In common parlance, the term "greenhouse effect" may be used to refer either to the natural greenhouse effect, due to naturally occurring greenhouse gases, or to the enhanced (anthropogenic) greenhouse effect, which results from gases emitted as a result of human activities (see also global warming, scientific opinion on climate change and attribution of recent climate change).

it is also called global warming

2007-02-20 10:46:15 · answer #3 · answered by ♫Rock'n'Rob♫ 6 · 1 0

It's called the greenhouse effect because certain gasses (CO2 for one..) trap heat much the way a green house would. Another good example, your car on a hot day..sunlight comes in, strikes surfaces and is converted to heat energy but can't escape..even on a cold sunny day it's warm in your car. Greenhouse effect has always been around, but it can be intensified by our releasing more CO2 than has historically been present in the atmosphere.

Do not confuse this with depletion of the ozone layer, it is caused by pollution of other gases, aerosols, refrigerants, many of these were banned as soon as it's effects were discovered. It is a problem we have, but it's a separate problem altogether.

2007-02-20 11:37:07 · answer #4 · answered by Jennifer B 3 · 0 0

The greenhouse effect is the rise in temperature that the Earth experiences because certain gases in the atmosphere (water vapor, carbon dioxide, nitrous oxide, and methane, for example) trap energy from the sun. Without these gases, heat would escape back into space and Earth’s average temperature would be about 60ºF colder. Because of how they warm our world, these gases are referred to as greenhouse gases. global warming is one thing, but i dont think greenhouse effect is also called that.

2007-02-20 10:48:49 · answer #5 · answered by rytwhyn 1 · 0 0

greenhouse effect:
An enclosure of glass (generally) are constructed to maintain (raise) the temperature within specially for the plants to protect them from the low temperature outside. The effect of raising temperature within the enclosure (green house) is called greenhouse effect.

The same thing applies to our earth (consider plant) and her atmosphere (glass enclosure). In the earlier case the glass and here the atmosphere allow the radiations from the Sun to enter into but stop its reflection. The incoming radiations are of shorter wavelengths penetrates the atmosphere but when it hit an object the reflecting longer wavelengths (Infra red band) which is basically the heat radiation. Thus the ambient temperature raises.

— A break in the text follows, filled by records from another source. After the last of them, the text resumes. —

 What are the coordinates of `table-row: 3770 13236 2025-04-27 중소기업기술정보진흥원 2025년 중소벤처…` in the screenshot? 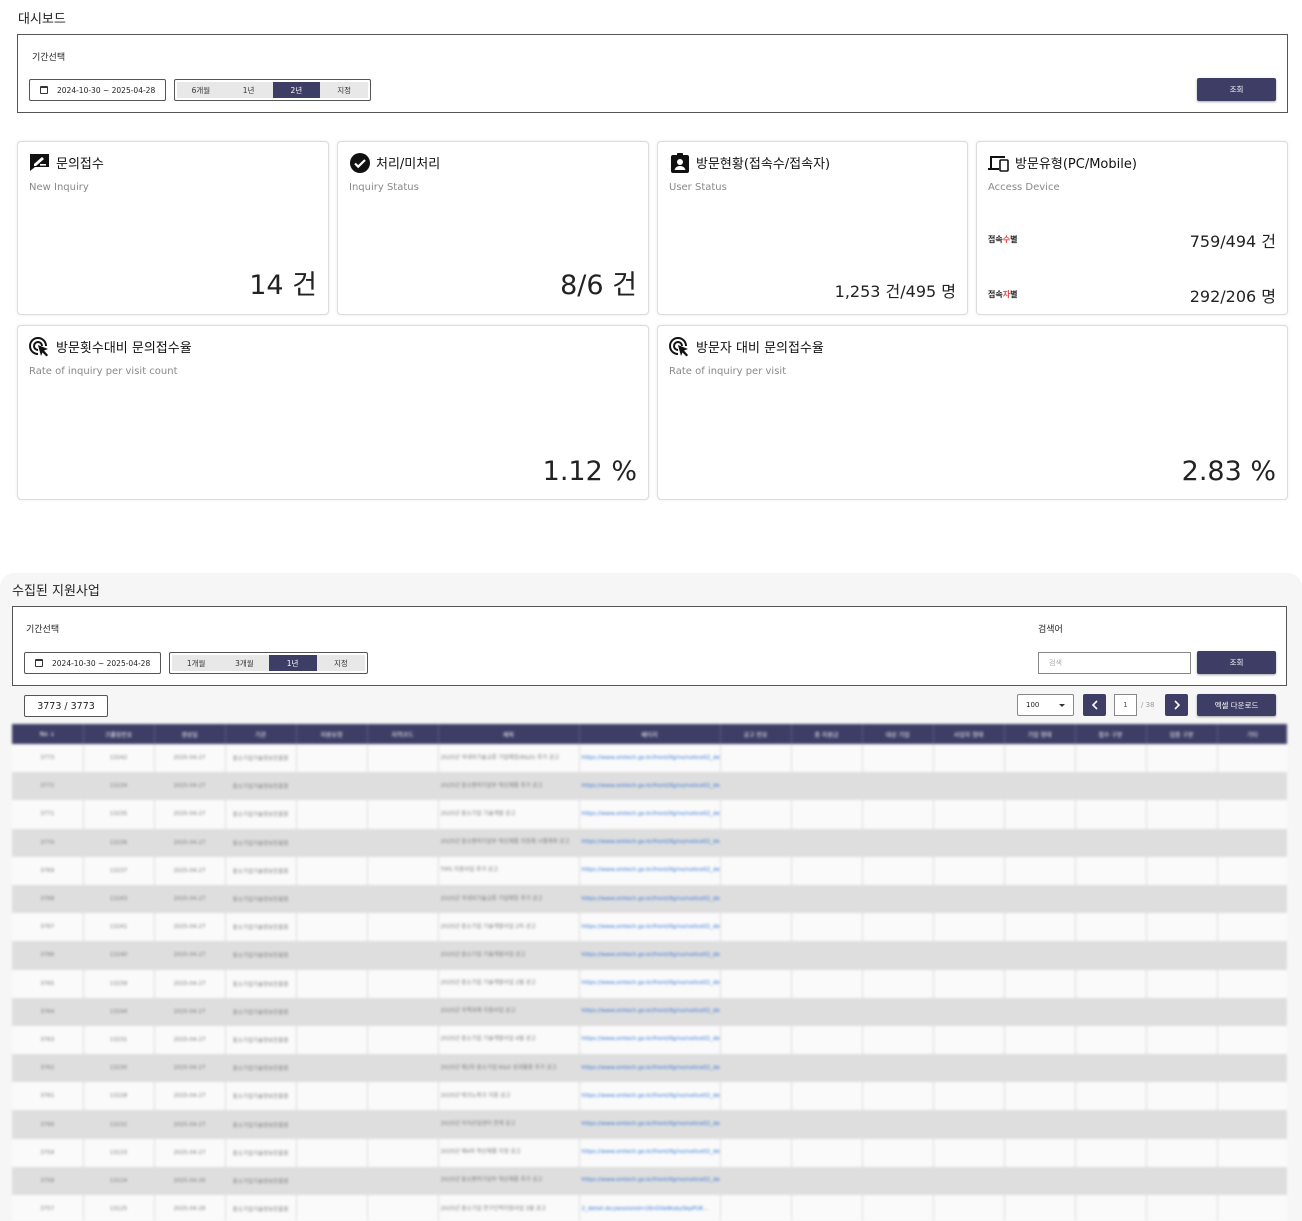 It's located at (650, 842). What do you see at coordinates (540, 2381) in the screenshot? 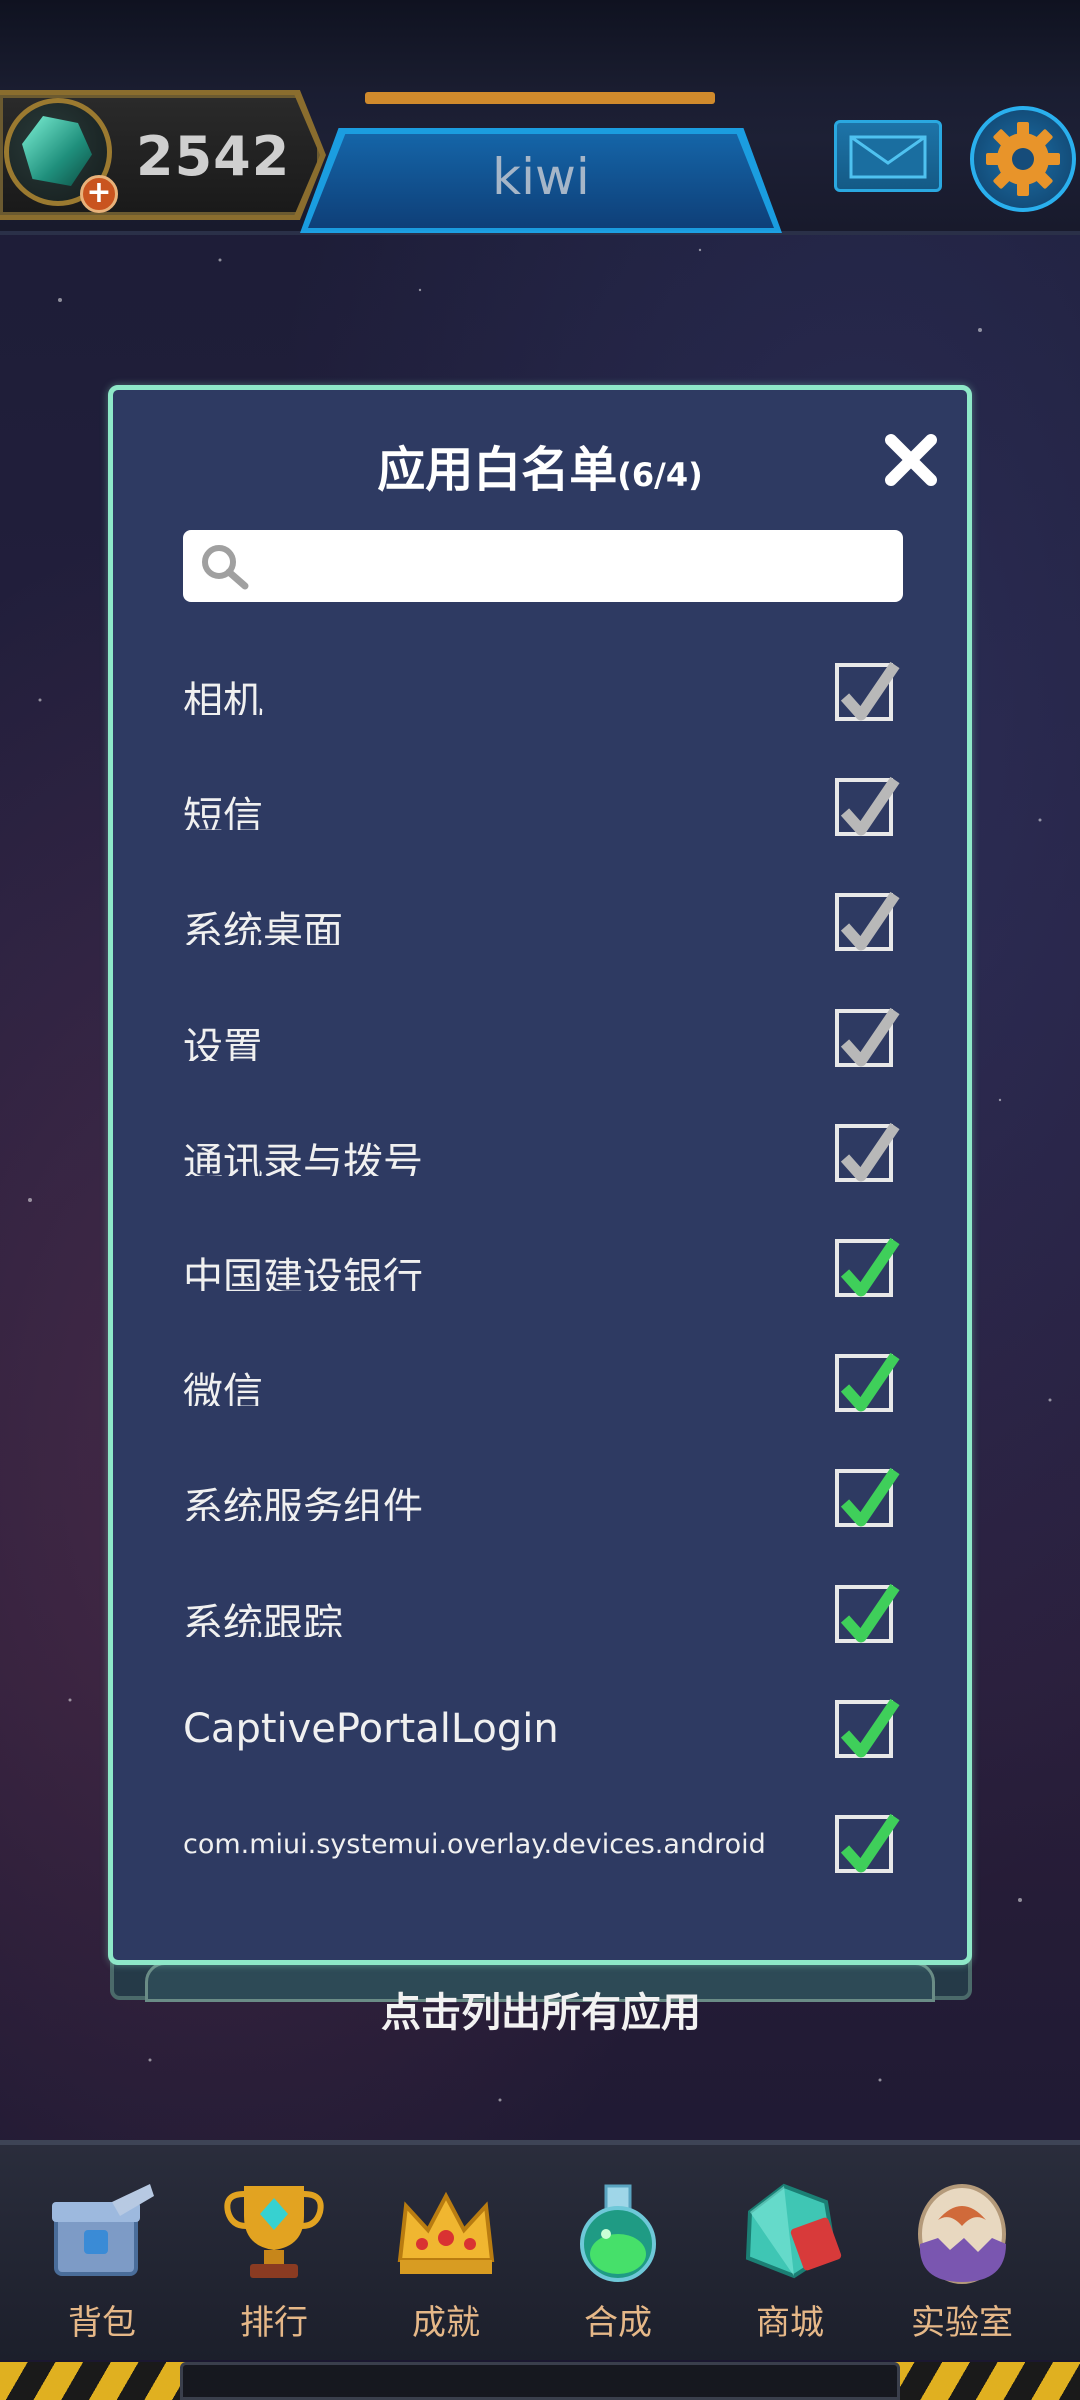
I see `bottom-panel` at bounding box center [540, 2381].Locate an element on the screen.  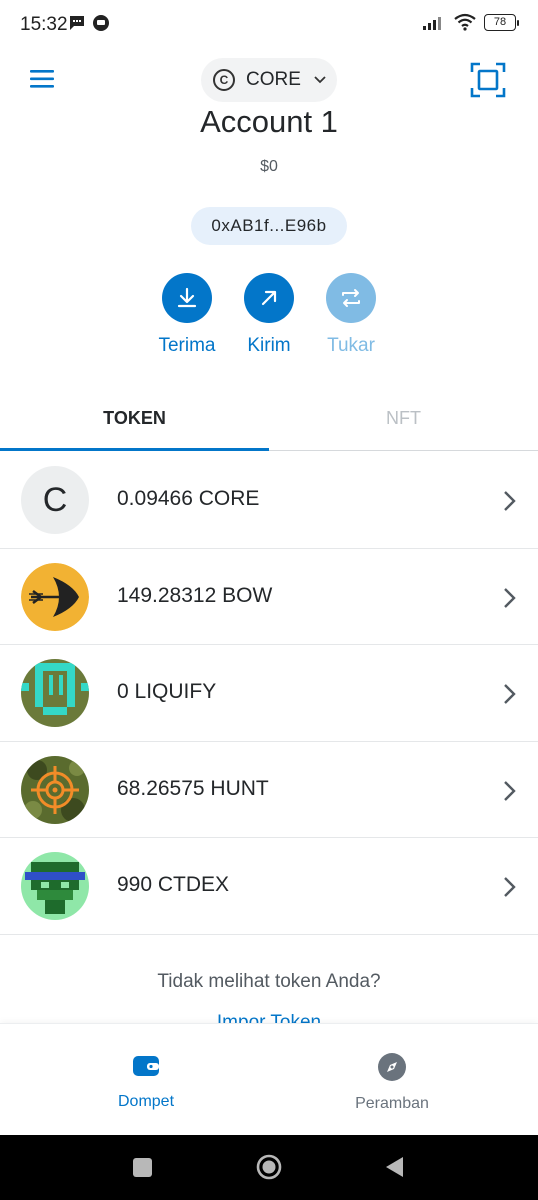
chevron-down-icon is located at coordinates (320, 80).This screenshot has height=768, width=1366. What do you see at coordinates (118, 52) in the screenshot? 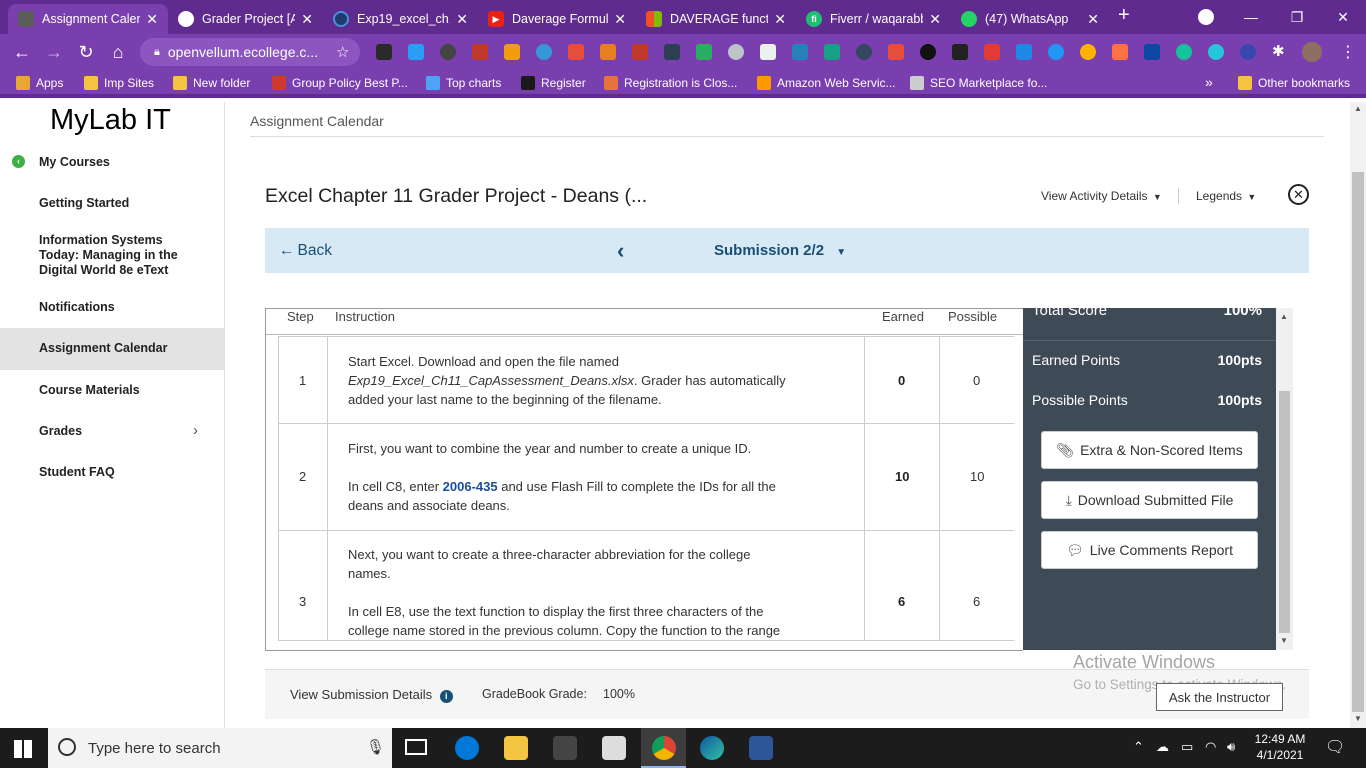
I see `home-icon: ⌂` at bounding box center [118, 52].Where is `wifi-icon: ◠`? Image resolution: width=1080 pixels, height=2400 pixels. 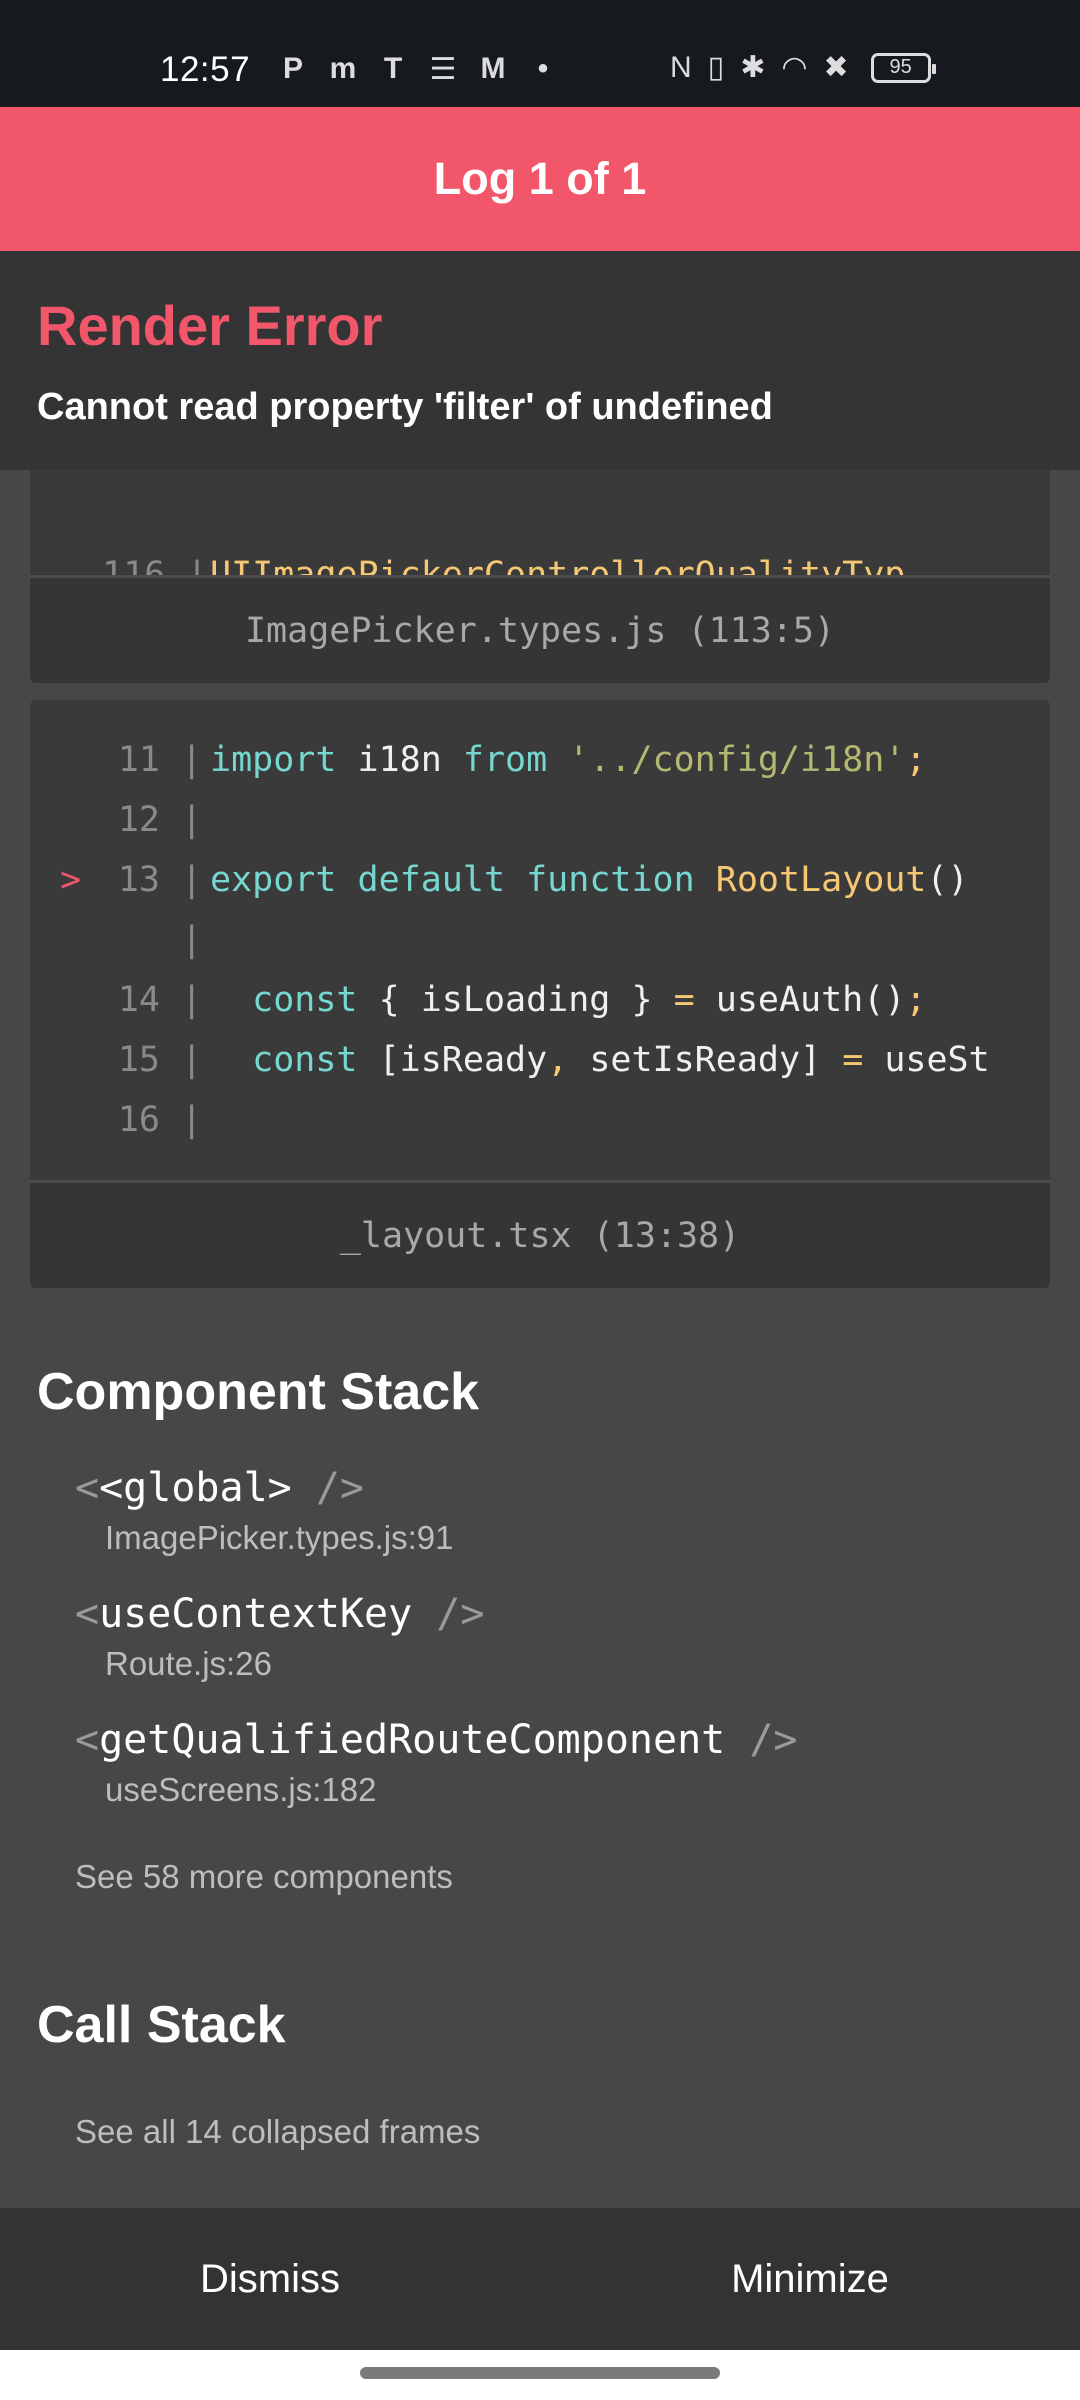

This is a normal and natural phenomena. But when the greenhouse affect is explained in terms of atmospheric pollution, it is referred as Global Warming, because there are certain atmospheric components i.e. CO2, CH4 and H2O, whose increased concentration further restrict the outgoing reflections.

2007-02-21 06:54:24 · answer #6 · answered by KAnadi 1 · 0 0

The greenhouse effect is where the light from the sun is refracted and magnified, keeping the earth warm. But all the pollutants in the atmosphere magnify the heat and rays so much, that skin cancer, global warming, and so much more is killing our earth. Regardless of the cause *ahem. global oil industries, atom bombs, bush* we need to find an answer and solution.


P.S. Global warming is not the GE, it is a consequence.

2007-02-20 10:52:19 · answer #7 · answered by Nadia 2 · 0 2

global warming for one, it burns up and create holes in the ozone. ozone filter out harmful radiation from the sun and it's why more people getting skin cancer and have to use sun block with high spf.